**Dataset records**

=== Section Start ===

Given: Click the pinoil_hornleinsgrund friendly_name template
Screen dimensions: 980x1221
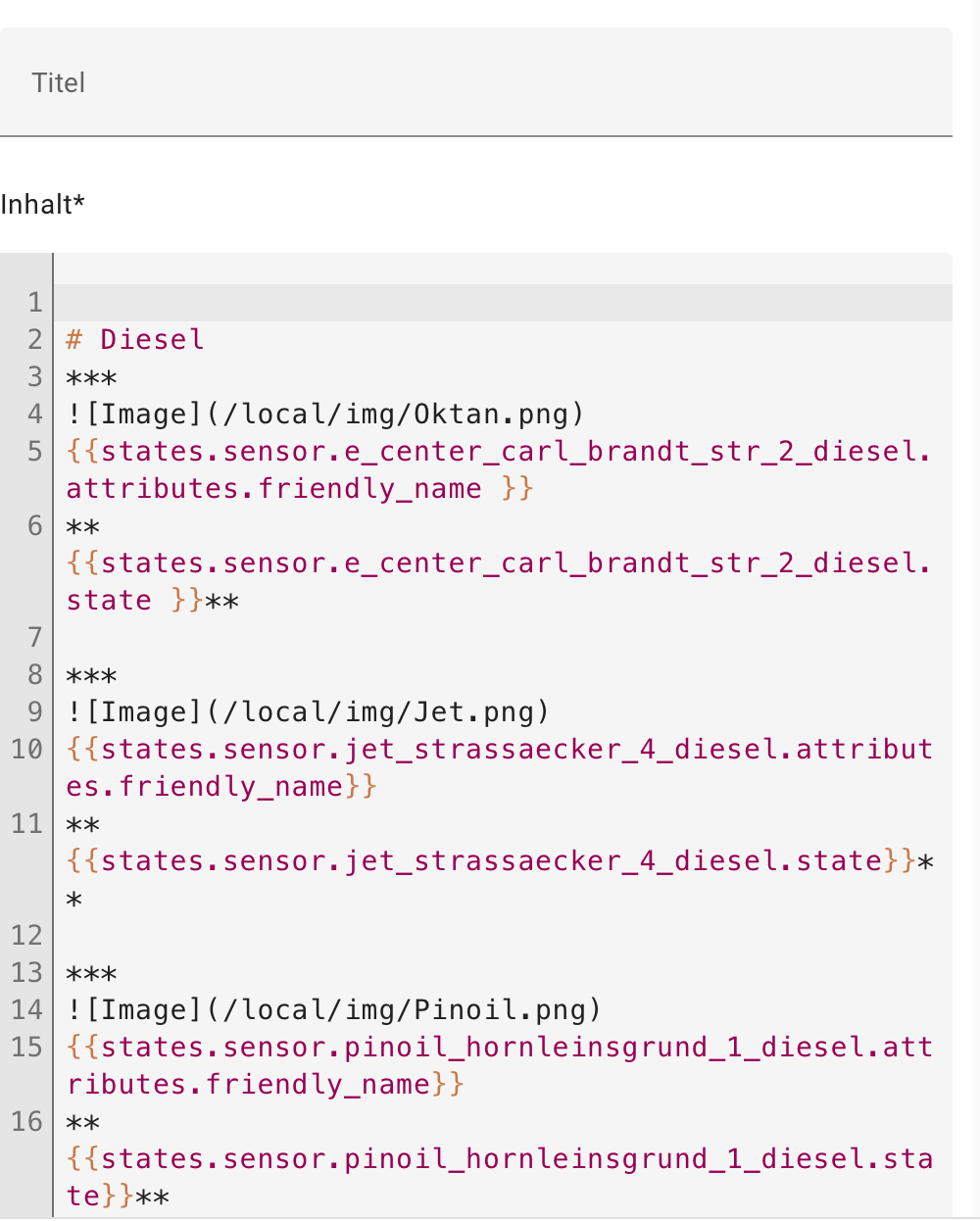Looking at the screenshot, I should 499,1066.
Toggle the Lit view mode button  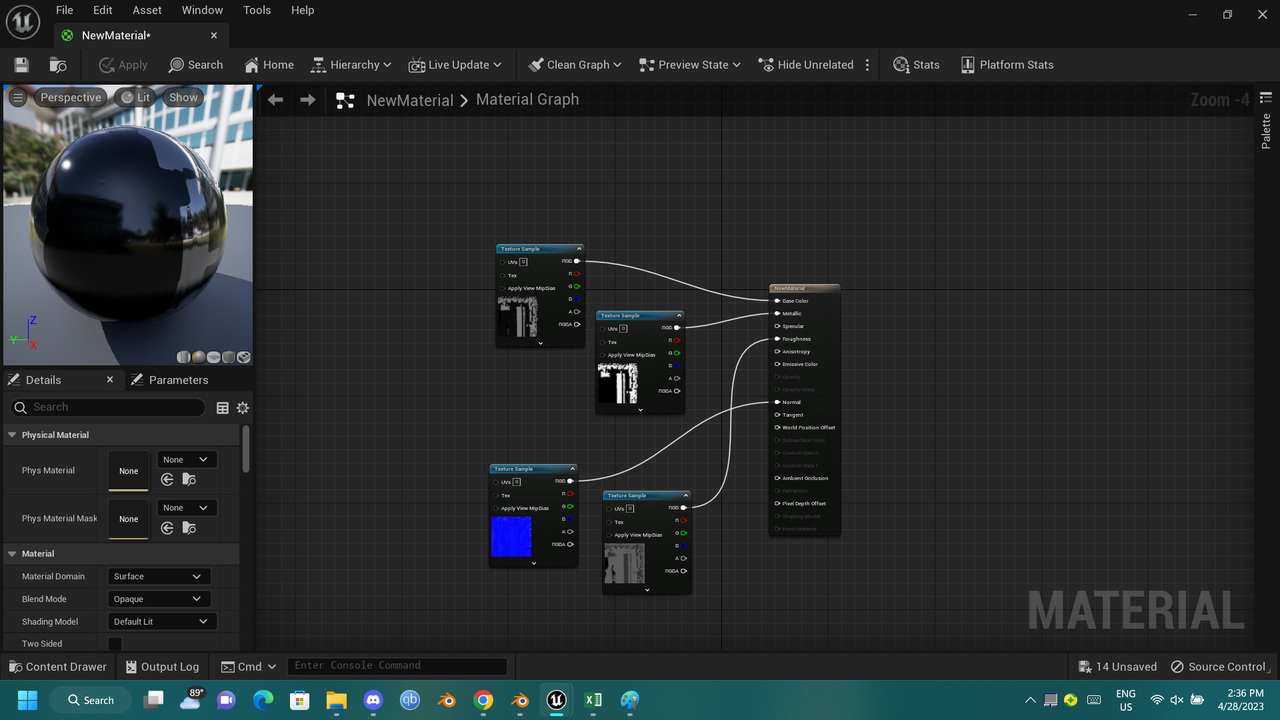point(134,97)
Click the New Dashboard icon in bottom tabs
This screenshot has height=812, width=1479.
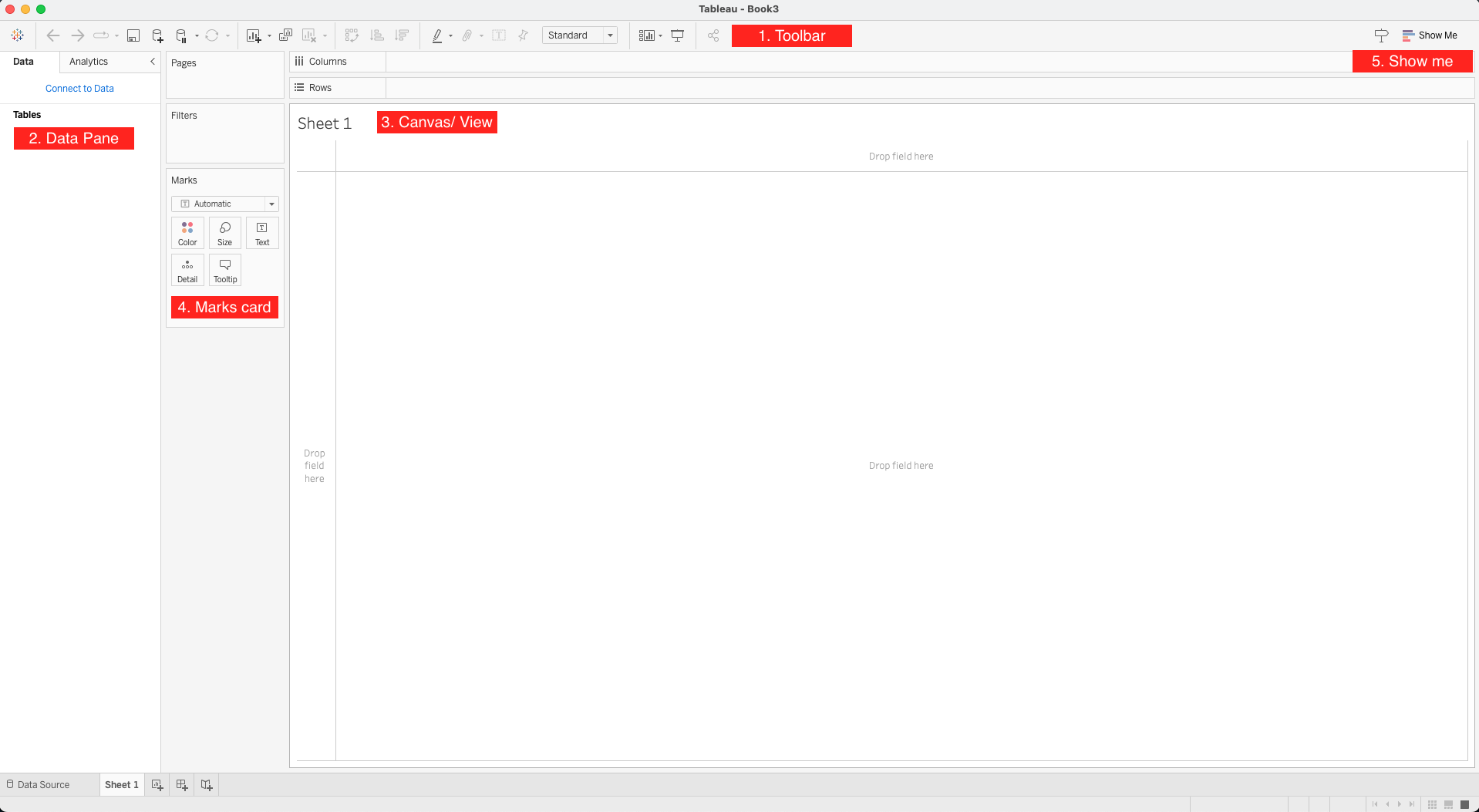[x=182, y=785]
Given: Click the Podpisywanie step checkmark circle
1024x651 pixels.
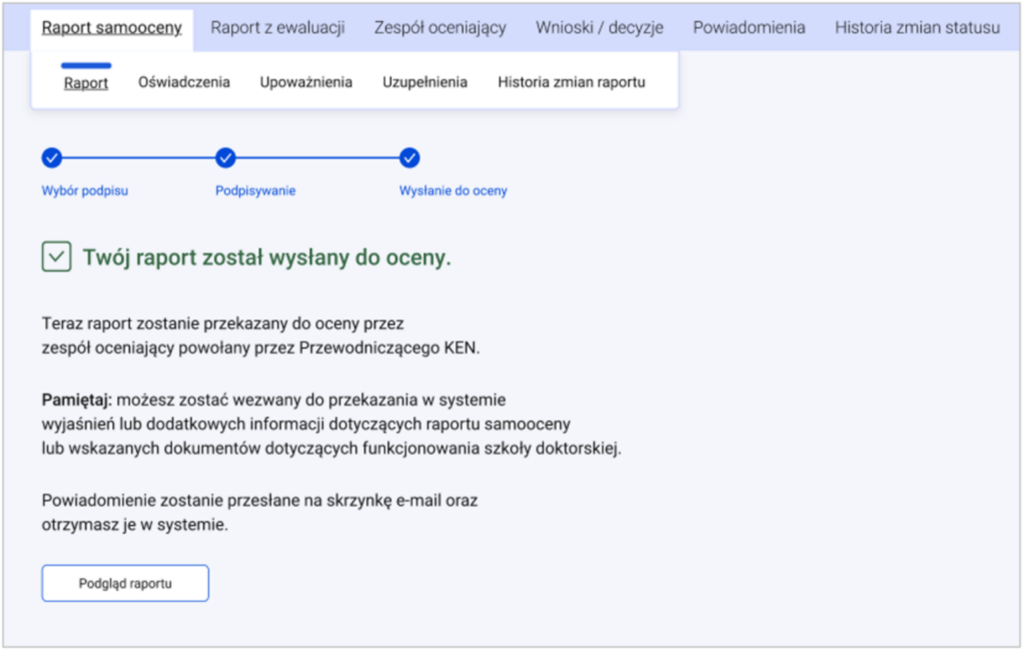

=== Section End ===

**Brief**
Reproduce nothing but the lines from the line containing "Click the New Dashboard icon in bottom tabs" through the last line of the data above, exactly as written and without pictures.

**Response area**
Click the New Dashboard icon in bottom tabs
This screenshot has height=812, width=1479.
[x=182, y=785]
Given: Click the Podpisywanie step checkmark circle
1024x651 pixels.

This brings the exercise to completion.